─── Data extract

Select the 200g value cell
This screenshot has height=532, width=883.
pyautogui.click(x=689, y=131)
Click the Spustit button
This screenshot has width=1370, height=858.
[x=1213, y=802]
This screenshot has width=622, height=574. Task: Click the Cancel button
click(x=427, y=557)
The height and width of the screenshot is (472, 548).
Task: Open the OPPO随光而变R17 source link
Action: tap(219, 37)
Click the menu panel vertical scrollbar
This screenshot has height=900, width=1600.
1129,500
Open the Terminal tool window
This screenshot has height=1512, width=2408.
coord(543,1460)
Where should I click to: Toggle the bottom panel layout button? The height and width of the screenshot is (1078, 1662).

──────

What you will do: Go through the data and retype all of it exactly.

Answer to this exercise:
Select the 200g value cell
This screenshot has height=532, width=883.
pyautogui.click(x=689, y=131)
Click the Spustit button
This screenshot has width=1370, height=858.
[x=1213, y=802]
This screenshot has width=622, height=574. Task: Click the Cancel button
click(x=427, y=557)
The height and width of the screenshot is (472, 548).
Task: Open the OPPO随光而变R17 source link
Action: tap(219, 37)
Click the menu panel vertical scrollbar
This screenshot has height=900, width=1600.
1129,500
Open the Terminal tool window
This screenshot has height=1512, width=2408.
coord(543,1460)
Where should I click to: Toggle the bottom panel layout button? The height and width of the screenshot is (1078, 1662).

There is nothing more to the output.